How to package with sbt assembly?
Closed this issue · 8 comments
Following the g8 template, I can run the wordcount example successfully using sbt run
. However, when I try packaging the code into a fat JAR with sbt assembly
and submitting to a local flink cluster, I run into the following error
java.lang.NoSuchMethodError: 'scala.collection.immutable.ArraySeq scala.runtime.ScalaRunTime$.wrapRefArray(java.lang.Object[])'
at WordCount$package$.main(WordCount.scala:11)
at main.main(WordCount.scala:4)
at java.base/jdk.internal.reflect.DirectMethodHandleAccessor.invoke(DirectMethodHandleAccessor.java:103)
at java.base/java.lang.reflect.Method.invoke(Method.java:580)

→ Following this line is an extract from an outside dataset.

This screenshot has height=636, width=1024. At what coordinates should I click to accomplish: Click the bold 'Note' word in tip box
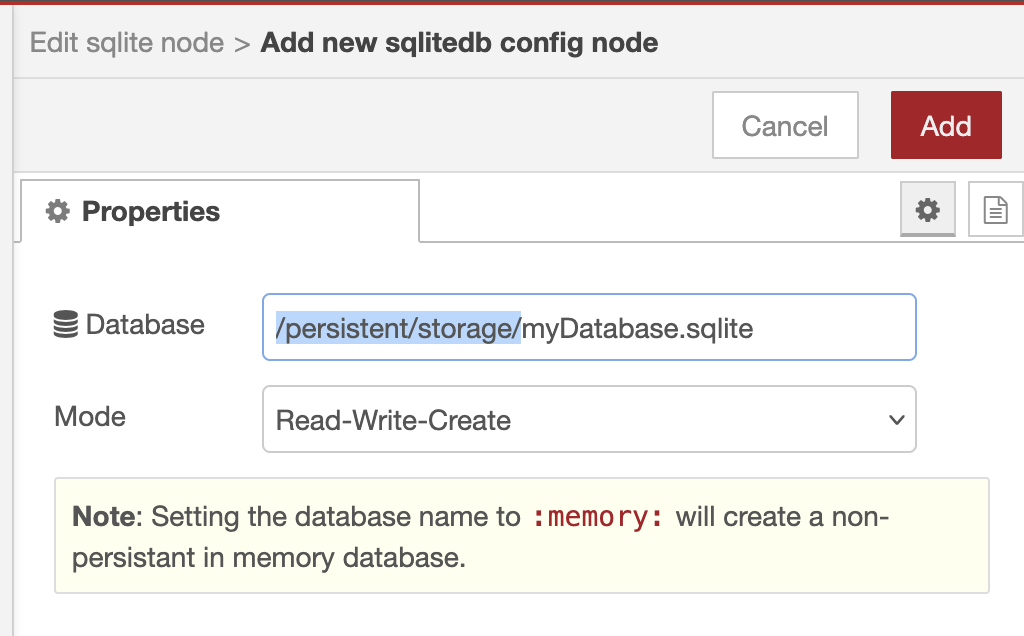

at org.apache.flink.client.program.PackagedProgram.callMainMethod(PackagedProgram.java:355)
at org.apache.flink.client.program.PackagedProgram.invokeInteractiveModeForExecution(PackagedProgram.java:222)
at org.apache.flink.client.ClientUtils.executeProgram(ClientUtils.java:105)
at org.apache.flink.client.cli.CliFrontend.executeProgram(CliFrontend.java:851)
at org.apache.flink.client.cli.CliFrontend.run(CliFrontend.java:245)
at org.apache.flink.client.cli.CliFrontend.parseAndRun(CliFrontend.java:1095)
at org.apache.flink.client.cli.CliFrontend.lambda$mainInternal$9(CliFrontend.java:1189)
at org.apache.flink.runtime.security.contexts.NoOpSecurityContext.runSecured(NoOpSecurityContext.java:28)
at org.apache.flink.client.cli.CliFrontend.mainInternal(CliFrontend.java:1189)
at org.apache.flink.client.cli.CliFrontend.main(CliFrontend.java:1157)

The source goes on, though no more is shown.